Entertainment

DRAWING ON HIS MEMORIES

CALL him Grandpa Moses — Mayer Kirshenblatt didn’t put brush to canvas until he was 73 years old. After that, there was no stopping him.

Pressed for stories of his childhood in Poland, he re-created a past from memory: the kitchens, synagogues and classrooms, rivers and markets.

The results, on display in “They Called Me Mayer July: Painted Memories of a Jewish Childhood,” opening tomorrow at the Jewish Museum, are what Sholom Aleichem might have produced if he’d used oils instead of words, or what Chagall might have done if he hadn’t fantasized that much — or what Matisse might have painted if he’d grown up as a Polish Jew.

Vibrant with color, they’re the antithesis of every drab shtetl scene you’ve seen before — a valentine to the town of Opatow, Poland.

We see the kitchen (spacious to New York eyes), where he practiced the violin while his mother cooked; the courtyard where a cellist played for coins; the river where the carp swam en route to becoming gefilte fish. Here, too, is the marketplace where the village’s resident kleptomaniac smuggled a fish in her bra; and “The Gramophone,” which shows a cluster of neighbors peering in through the window.

And if some paintings seem a little rushed — look closely and you’ll see bare patches of canvas — well, Kirshenblatt, who’s still painting at 92, figures he doesn’t have a lot of time.

What he does have is near-perfect recall of the people and places he left 75 years ago. “God gave me a good memory,” he said the other day. (The video accompanying the exhibit shows him shoveling his Toronto driveway.)

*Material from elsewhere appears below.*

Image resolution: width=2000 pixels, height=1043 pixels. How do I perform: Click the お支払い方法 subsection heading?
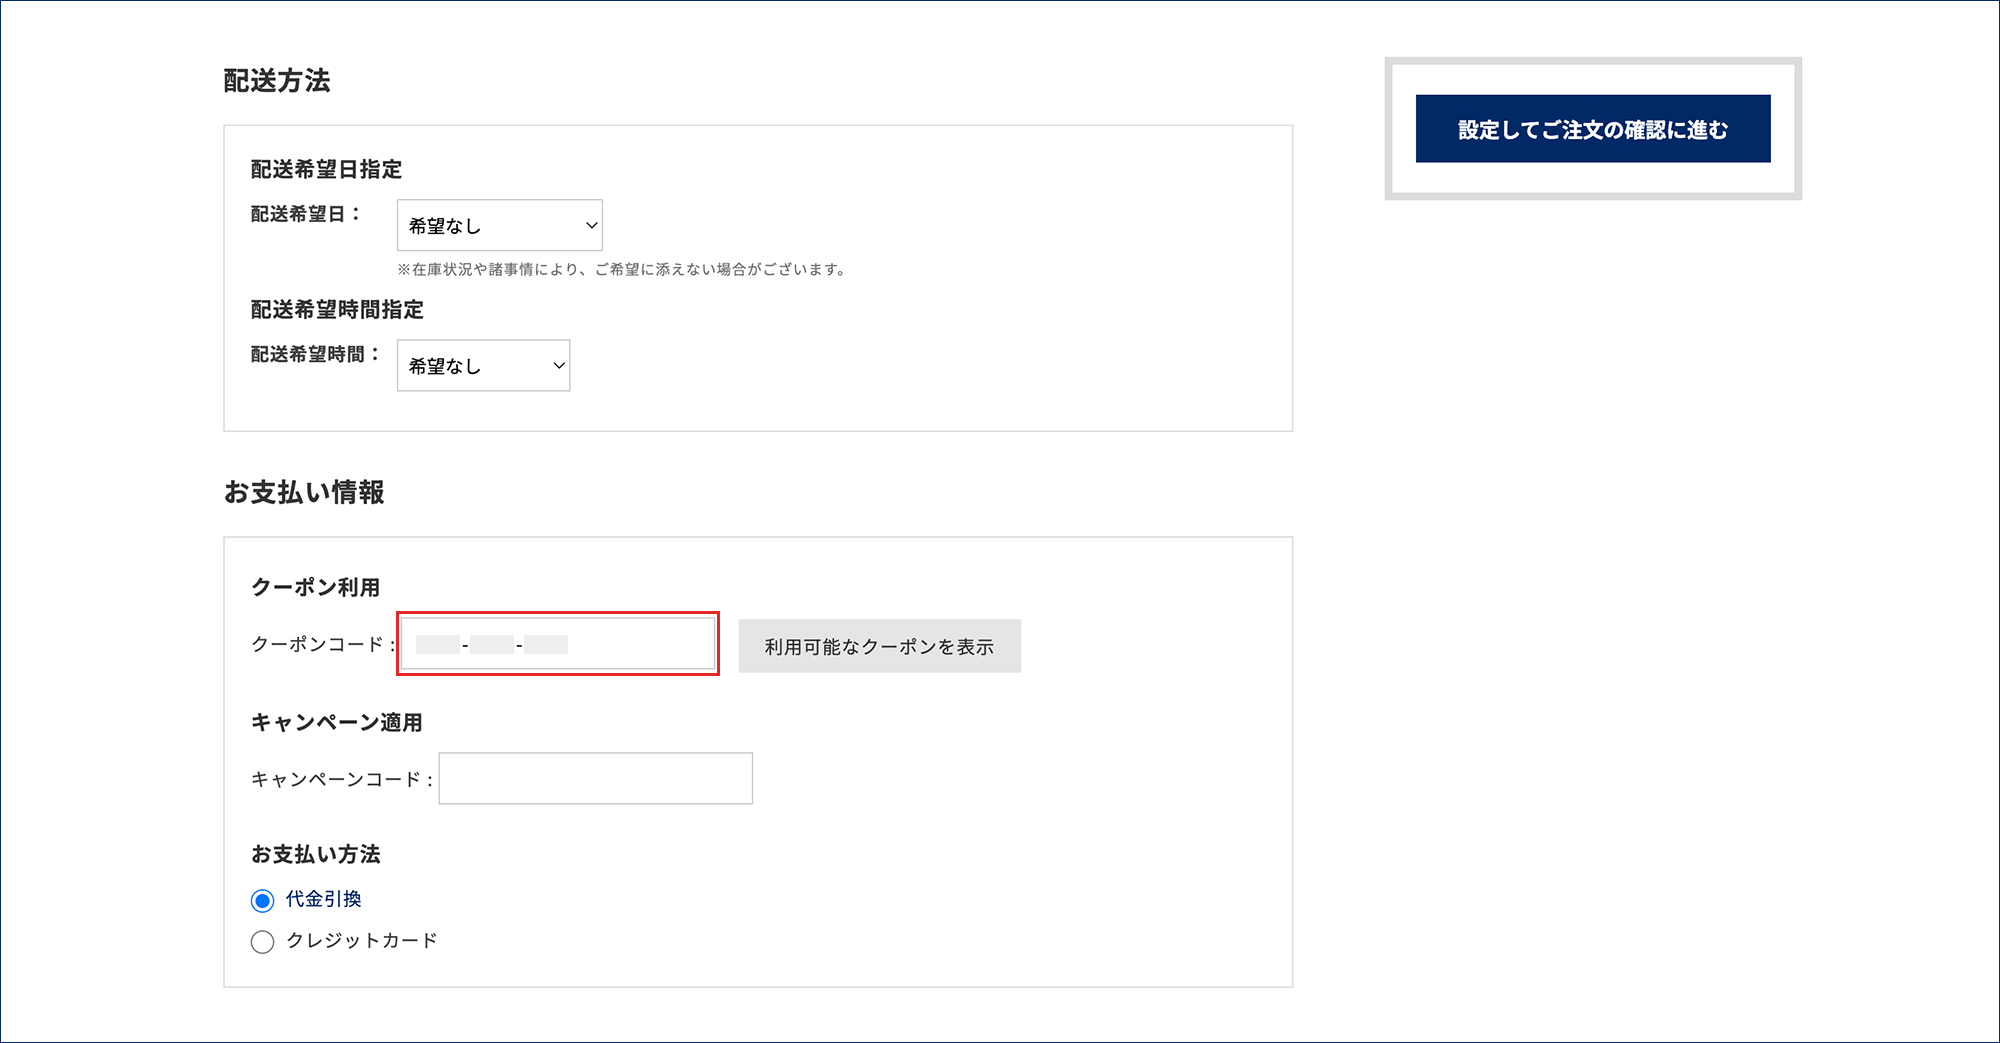coord(315,854)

What he didn’t see for himself, he imagined. How else could he have painted the scene of women scrubbing themselves in the ritual bath, the mikvah?

“Listen, I’m an artist,” he tells The Post. “I know what the mikvah looked like, I added women. What’s the big deal?”

Judge for yourself. Kirshenblatt plans to attend the show’s opening tomorrow from 11:30 a.m. on, so catch him while you can.

“They Called Me Mayer July” runs through Oct. 1 at the Jewish Museum, 1109 Fifth Ave., at 92nd Street; thejewishmuseum.org.